Inactivation of Sox9 in lung mesenchyme was found to alter the tracheal epithelium in mouse, with more Scgb1a1+ club cells and fewer P63+ basal cells and AGR2+ goblet cells [4]. In the present study, the tracheal epithelium appeared normal after SOX9 inactivation in airway organoids (Fig. 3). However, our kidney transplantation experiment showed that SOX9 inactivation led to the emergence of SCGB1A1+ club cells and inhibited the maturation of MUC5AC+ goblet cells (Fig. 5), which is consistent with earlier findings [4].

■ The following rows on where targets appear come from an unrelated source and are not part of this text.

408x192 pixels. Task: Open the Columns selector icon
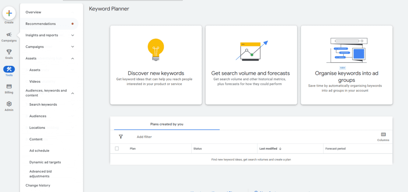383,135

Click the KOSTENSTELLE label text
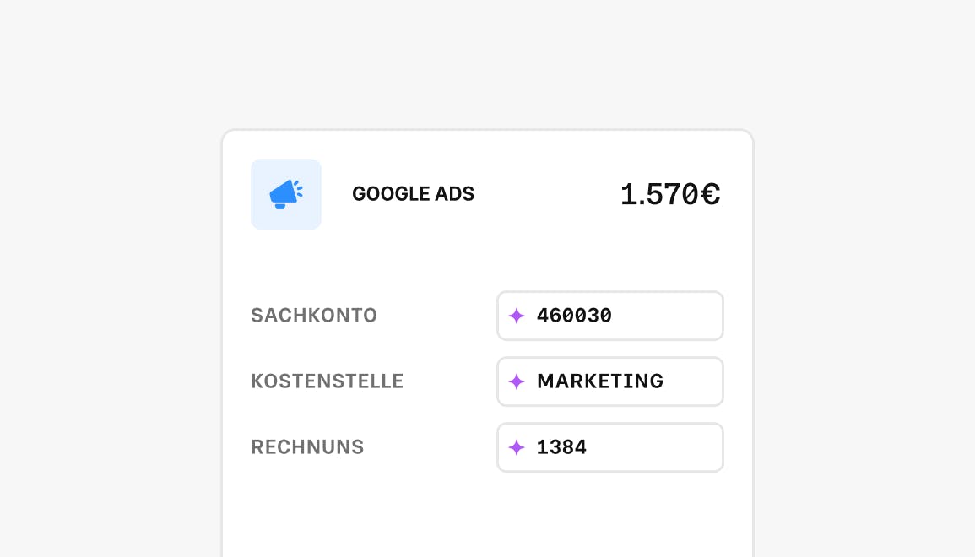[x=327, y=381]
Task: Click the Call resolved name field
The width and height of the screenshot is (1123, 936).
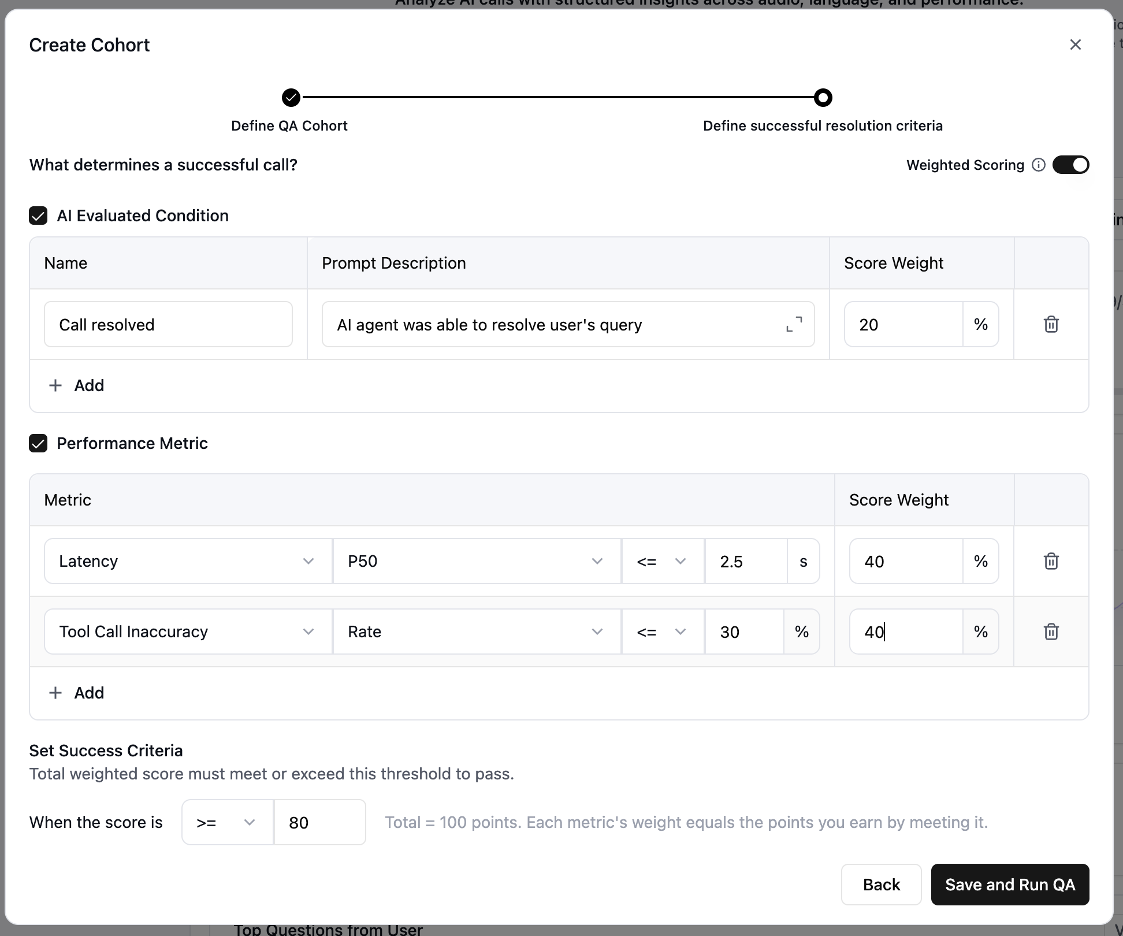Action: pos(168,324)
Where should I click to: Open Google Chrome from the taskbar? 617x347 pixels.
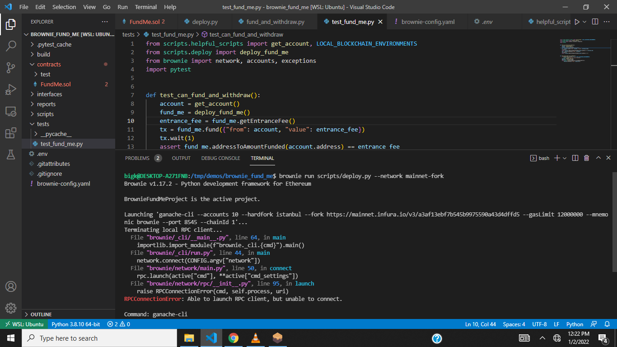[x=234, y=338]
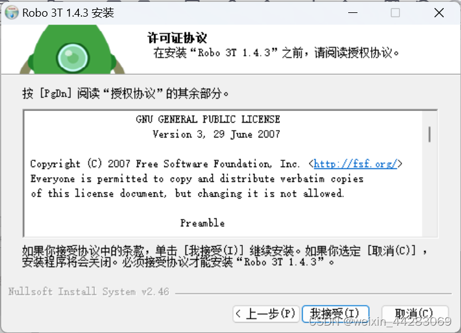Click the Nullsoft Install System v2.46 label
This screenshot has width=461, height=333.
tap(89, 292)
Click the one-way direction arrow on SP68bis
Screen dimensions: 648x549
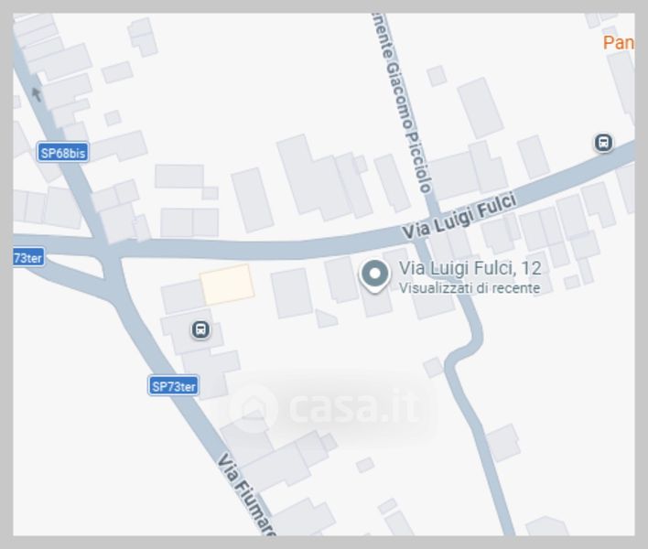click(x=37, y=94)
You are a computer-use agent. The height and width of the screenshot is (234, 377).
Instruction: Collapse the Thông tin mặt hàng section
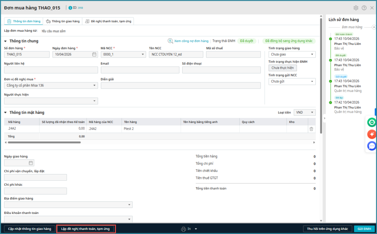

A key finding of our work is that SOX9 inactivation affected the proliferative capacity of lung organoids (Fig. 4). It was previously reported that loss of Sox9 reduced proliferation in the distal epithelium but had no effect in the proximal epithelium [6], but in our study, both proximal and distal organoids were affected. This implies that SOX9 is involved in the maintenance of lung stem cells and that its inactivation promotes their apoptosis.

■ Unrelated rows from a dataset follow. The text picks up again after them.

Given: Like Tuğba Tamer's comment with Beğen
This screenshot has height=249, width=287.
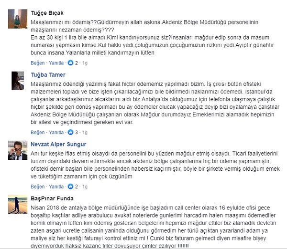Looking at the screenshot, I should click(37, 132).
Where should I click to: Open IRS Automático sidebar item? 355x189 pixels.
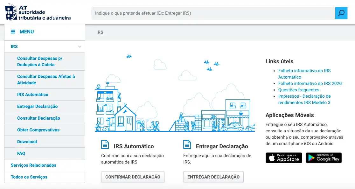pyautogui.click(x=32, y=95)
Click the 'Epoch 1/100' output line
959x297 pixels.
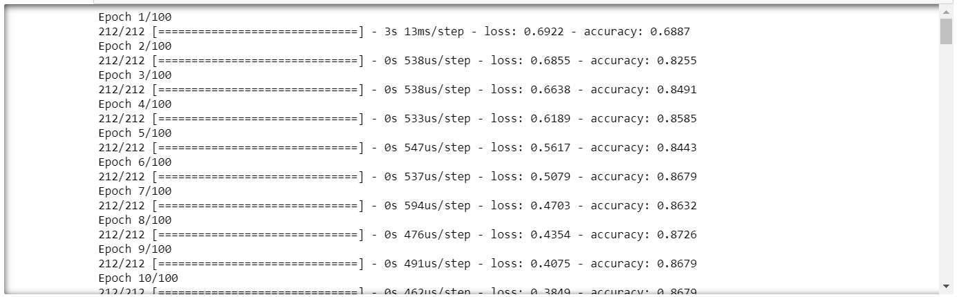click(x=135, y=17)
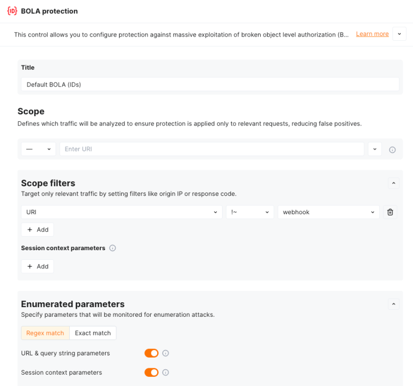Expand the control description chevron

click(x=399, y=34)
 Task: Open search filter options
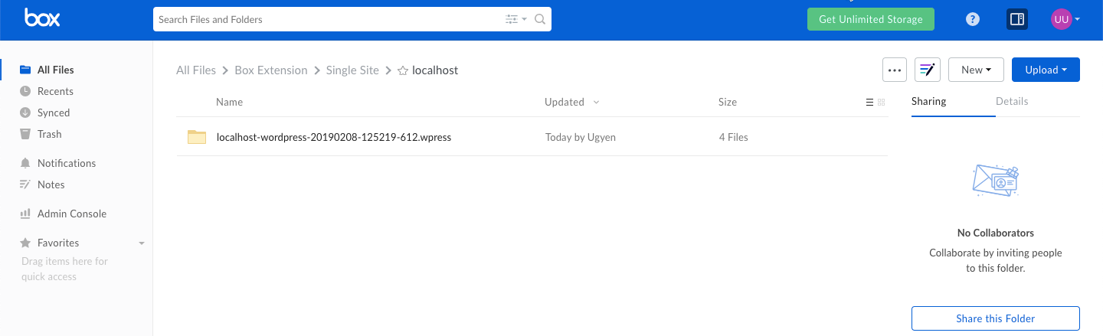515,20
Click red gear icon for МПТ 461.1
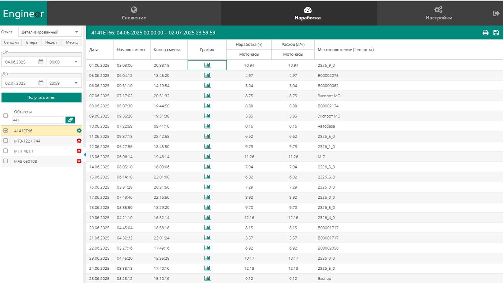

Ultimately, our findings, together with previously published works [10, 23, 24], have proved that hPSC-derived lung organoids are powerful tools to model human lung development and diseases. However, lung organogenesis is regulated by multiple factors, including complex mesenchymal-epithelial interactions, extracellular matrix (ECM) remodeling, and physical forces such as fluid pressure and the basal degree of lung expansion [25, 26]. Alterations to any of these factors could have dramatic and long-term impacts on the lung. To date, lung organoids cultured in vitro cannot achieve full maturation to the adult stage [27,28,29]. After 6 months of culture, the organoids only matched the second trimester of human gestation [27, 28]. Even with technical modification, only a fraction of the cells was able to undergo further maturation [29]. The absence of cell diversity (e. g., endothelial and immune cells), naïve ECM components, and physiological-like mechanical stress in organoids are the limitations [30]. Further optimization of the lung organoids is needed to make them as faithful models of human biology.

Conclusions

In this study, we used CRISPR/Cas9 technology and hESC-derived lung organoids to demonstrate that SOX9 affects the proliferative capacity of lung epithelial cells but may not be an indispensable transcription factor regulating the development of human lung epithelium. Using this model, it is possible to study the embryonic development of human organs, which was previously only approximated by animal models such as zebrafish or mouse.